What I really want to talk about is the class of response from the shooting community. Or, the complete and utter lack of it on the part of many. There were also many well thought out responses as well, but I think there were too many calling the man a "traitorous bitch" or a "Quisling mouthpiece for the anti-gun lobby". Such posts are counterproductive and, I think, only serve to reinforce the stereotype of gun owners (and particularly military style rifle owners) as reactionary redneck yahoos, so narrow minded that no dissension can be tolerated.

There's one other category of response I also take issue with. Not because these are rude ad hominem attacks like the above but because they provide ammunition to the opposition. I speak of those satirical paraphrasings of Mr. Zumbo's entry that portray scoped hunting rifles as "evil sniper rifles" or "military-grade sniper rifles". While we in the firearms community may recognize these as satire, those opposed might just grab on these as serious material. They did. The next post on the Brady Campaign's MySpace page after the Zumbo piece attacked the "sniper rifles" used in hunting mixed with hyperbole such as "shooting through six police cars" and "enabling [snipers] to engage targets at distances of well over one hundred meters". Another choice quote is, "Any rifle configured and equipped as a sniper rifle has no sporting purpose especially as a hunting rifle.". They go on to list "223, 308, 7mm mauser, 30-06, and 6.5x55" as unsuitable for hunting. Yes, their ignorance of the issue is laughable, but those they are trying to convince are just as ignorant. And, to the ignorant, our satire often seems a well reasoned argument against firearm rights.

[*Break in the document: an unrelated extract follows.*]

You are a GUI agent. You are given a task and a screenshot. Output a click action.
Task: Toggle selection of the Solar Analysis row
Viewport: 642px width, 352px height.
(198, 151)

Please, when responding to perceived attacks on the Second Amendment, think before you hit that "Post" button and do us all a favor.
 
 
 
(Deleted comment)
spoe: gunsspoe on February 20th, 2007 01:29 pm (UTC)
Original post (3.9 MB PDF)
Apology (2.0 MB PDF)

Most of the really nasty comments were posted on the various fora.
ext_33708 on February 20th, 2007 06:31 pm (UTC)
Zumbo fiasco
spoe,

I'd like to congratulate you on writing one of the very few blog pieces concerning this unfortunate situation that I have read and agree with. I was not a faithful follower of Jim Zumbo's work, disagree with what he said, and am more than a little disconcerted by the response he received. Clearly he has committed a major act of career suicide. I don't own, nor is it likely that I ever will own, one of the class of firearms he addressed. That said I see no point in condemning their use.

My concern, much like yours, is the damage that has been done by those who effectively called for his public execution. Gun control, in any form, is a passionate issue. In order to be successful our arguments must be dispassionate, clinical, well considered, and well delivered. I am very concerned that the persona of the American gun owner will not be enhanced by the public tirade that we have recently witnessed. Pyrrhic victories are not in the best interest of sustainable growth.

I personally have come to conclude that the message that the gun advocates should focus on and reinforce is the definition of what constitutes an assault weapon. If it isn't fully automatic then it's NOT.

Again, congratulations on your insight.